:: SELECTED EXCERPT ::
Sunday, June 02, 2013

The PIll and Divorce.

Roissy recently put up an interesting post on the link between contraception and divorce. Unlike Roissy--and a lot of others--I'm not that convinced that the Pill is a solvent of modernity. While the link between pill use and sexual immorality would appear to be intuitively obvious, in my experience, I have found that what is intuitively obvious is sometimes not how things are in reality. Inuitively, we all know that easy availability should result in a decrease in out of wedlock births.
Sometimes intuition is wrong.

I don't try to complicate things for the sake of complication or try to find complex explanations where simple ones will do, however, the whole "pregnancy as a deterrent to promiscuity" argument has never really appealed to me. From the earliest days of my medical training, it always surprised me just how many women who were sexually active weren't on the Pill. Whilst it's true that the Pill markedly reduces the risk of pregnancy, it takes nothing away from the fact of promiscuity.

One of the problems with men writing about women's issues is that they think like men and not like women. Women are far more social creatures than men are, and when they act, their moral calculus always involves a consideration of how their act will be viewed by others. Shame and social ostracism have their powerful effect on women because of this, and in her mind,  the social consequences are just as important as any benefits accrued through any specific act. In societies where promiscuity is viewed negatively, you can make a woman infertile but you can't make her slut.

:: TO DO ::
In the post on the Pill and divorce, what surprised the writer from the earliest days of medical training?

:: SUPPLIED DATA ::
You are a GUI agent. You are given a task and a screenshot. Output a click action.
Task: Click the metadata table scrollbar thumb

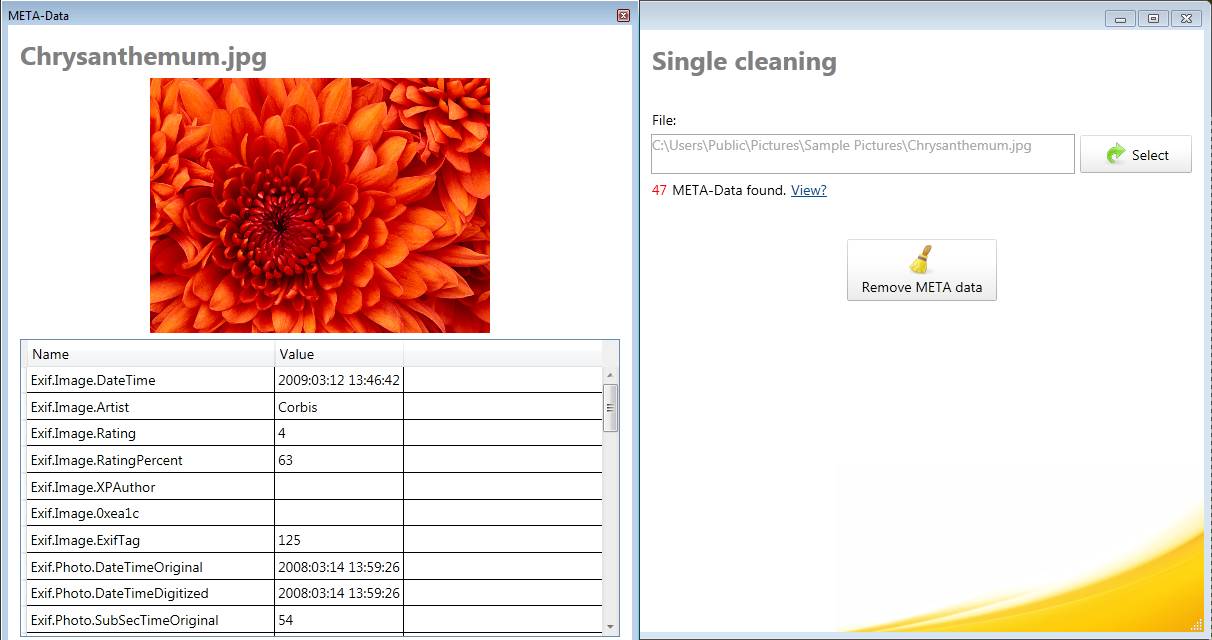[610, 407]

---

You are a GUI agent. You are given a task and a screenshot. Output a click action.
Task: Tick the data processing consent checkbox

:: RESPONSE TO THE TASK ::
It surprised the writer how many sexually active women weren't on the Pill.